La sénatrice Sherry Rehman, l'un des principaux défenseurs de la loi sur la limitation du mariage des enfants,a décrit son adoption comme le début d'une nouvelle ère de réformes au Pakistan. Pourtant, le chemin parcouru pour en arriver là n'a pas été de tout repos. Mme Rehman rappelle qu'au cours des sept dernières années, plusieurs tentatives d'introduction du projet de loi ont été rejetées ou empêchées d'être inscrites à l'ordre du jour du Parlement en raison d'une forte opposition, en particulier de la part des factions religieuses. Les projets de loi ont été révisés à plusieurs reprises, avant d'être à nouveau bloqués. À certains moments, la résistance était si forte qu'il semblait que le projet de loi ne serait jamais adopté. Mais la persévérance a payé.
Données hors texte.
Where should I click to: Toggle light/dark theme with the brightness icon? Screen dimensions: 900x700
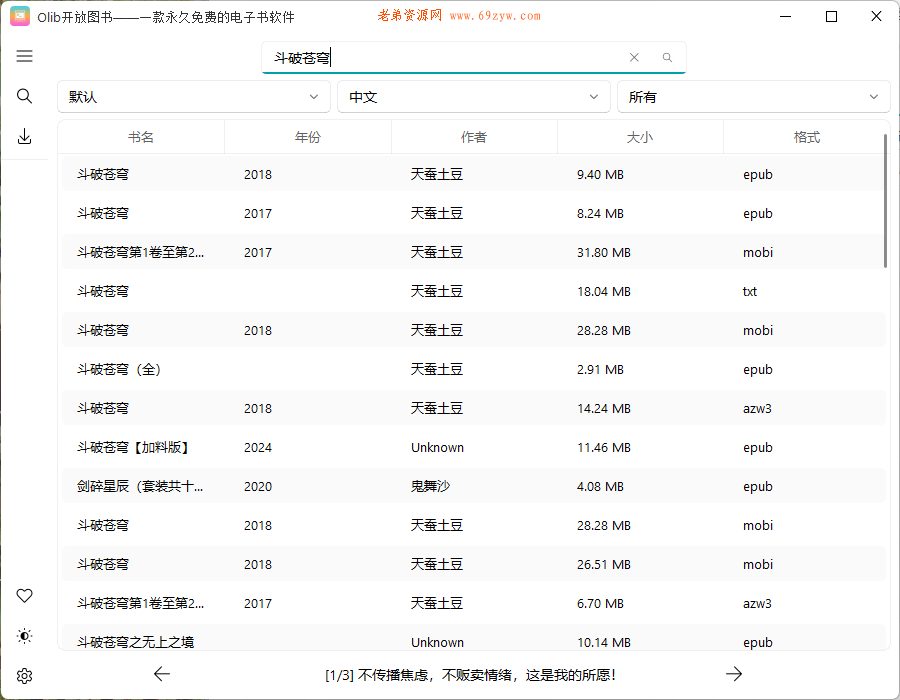coord(24,635)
L'utilisation abusive de la religion comme barrière
L'opposition au projet de loi est venue en grande partie des milieux conservateurs. Maulana Jalaluddin, membre du Conseil de l'idéologie islamique (CII) affilié au parti JUI-F, a publiquement exhorté le président à ne pas signer le projet de loi, l'avertissant qu'il allait à l'encontre des normes de la charia et des traditions sociétales. Il a décrit la législation comme faisant partie d'un programme occidental visant à détruire le système familial. En réponse, Sharmila Faruqi, membre du Parti du peuple pakistanais, qui avait présenté à l'Assemblée nationale le projet de loi sur la restriction du mariage des enfants dans le territoire de la capitale d'Islamabad (Islamabad Capital Territory Child Marriage Restraint Bill, 2025), a insisté sur le fait que la question ne devait pas prendre une coloration religieuse, mais qu'elle devait être comprise dans le cadre des droits de l'homme fondamentaux.2
Sharmila Faruqi a également fait référence à l'arrêt de 2022 de la Cour fédérale de la Shariat, qui a rejeté une requête contestant la loi du Sind sur le mariage des enfants. La Cour a déclaré que la fixation d'un âge minimum pour le mariage n'était pas contraire aux injonctions islamiques. Elle a expliqué que si la puberté est l'un des facteurs d'éligibilité au mariage islamique, ce n'est pas le seul - le bien-être financier, la santé et la maturité mentale sont des considérations tout aussi importantes selon les enseignements de l'islam.3
Toutefois, le vendredi 23 mai 2025, des sermons coordonnés dans de nombreuses mosquées pakistanaises ont condamné la loi sur la limitation du mariage des enfants à Islamabad. Cette réaction a eu un effet dissuasif, les gouvernements provinciaux hésitant de plus en plus à adopter une législation similaire. La loi est maintenant contestée devant la Cour fédérale de la Shariat, où les pétitionnaires font valoir que l'éligibilité au mariage devrait être basée sur la puberté, et non sur l'âge, en vertu de la jurisprudence islamique. Ces développements ont créé des obstacles à la fois juridiques et sociaux pour les partisans d'une réforme à l'échelle nationale.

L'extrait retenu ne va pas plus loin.